**Description of the task:**
Which lines in the listing below contain "computer"? Copy each of them.

**Recorded information:**
□ □ □

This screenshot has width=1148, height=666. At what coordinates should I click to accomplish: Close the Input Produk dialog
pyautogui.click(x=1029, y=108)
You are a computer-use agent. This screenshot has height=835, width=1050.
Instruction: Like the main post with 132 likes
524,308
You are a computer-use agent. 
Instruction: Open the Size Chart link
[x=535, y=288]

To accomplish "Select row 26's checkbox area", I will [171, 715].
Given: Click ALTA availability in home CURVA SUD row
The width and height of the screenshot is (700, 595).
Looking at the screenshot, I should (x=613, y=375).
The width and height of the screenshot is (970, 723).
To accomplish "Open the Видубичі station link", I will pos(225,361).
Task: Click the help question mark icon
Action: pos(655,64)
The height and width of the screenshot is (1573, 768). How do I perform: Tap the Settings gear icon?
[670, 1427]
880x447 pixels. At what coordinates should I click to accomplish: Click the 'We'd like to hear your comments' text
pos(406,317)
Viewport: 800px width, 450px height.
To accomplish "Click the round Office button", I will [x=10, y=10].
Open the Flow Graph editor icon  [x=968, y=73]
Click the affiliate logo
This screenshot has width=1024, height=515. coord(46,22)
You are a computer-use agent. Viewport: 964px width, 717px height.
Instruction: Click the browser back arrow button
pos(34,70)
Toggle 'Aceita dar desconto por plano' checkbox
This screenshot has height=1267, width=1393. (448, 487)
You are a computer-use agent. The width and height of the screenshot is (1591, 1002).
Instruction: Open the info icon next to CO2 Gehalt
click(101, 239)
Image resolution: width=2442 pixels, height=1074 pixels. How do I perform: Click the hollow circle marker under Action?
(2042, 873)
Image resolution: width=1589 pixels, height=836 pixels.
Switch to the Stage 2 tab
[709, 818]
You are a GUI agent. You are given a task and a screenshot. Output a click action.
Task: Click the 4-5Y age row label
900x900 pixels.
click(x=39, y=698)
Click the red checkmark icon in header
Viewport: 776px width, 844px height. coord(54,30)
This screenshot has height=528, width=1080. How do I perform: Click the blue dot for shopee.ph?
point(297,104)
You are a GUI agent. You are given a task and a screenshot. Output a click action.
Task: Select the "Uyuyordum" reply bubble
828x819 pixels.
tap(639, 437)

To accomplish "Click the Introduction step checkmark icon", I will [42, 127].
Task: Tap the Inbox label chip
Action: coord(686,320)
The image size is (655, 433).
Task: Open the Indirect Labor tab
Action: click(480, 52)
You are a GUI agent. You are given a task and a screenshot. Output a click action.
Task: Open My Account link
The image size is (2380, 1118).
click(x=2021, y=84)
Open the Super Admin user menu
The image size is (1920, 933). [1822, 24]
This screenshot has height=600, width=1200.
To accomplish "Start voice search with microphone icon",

□ □ □

**Finished task:**
You are a computer-use agent. This screenshot has height=835, width=1050.
You are a computer-use agent. 
You are a computer-use agent. Viewport: 964px width, 717px height.
You are a computer-use agent. The width and height of the screenshot is (1591, 1002).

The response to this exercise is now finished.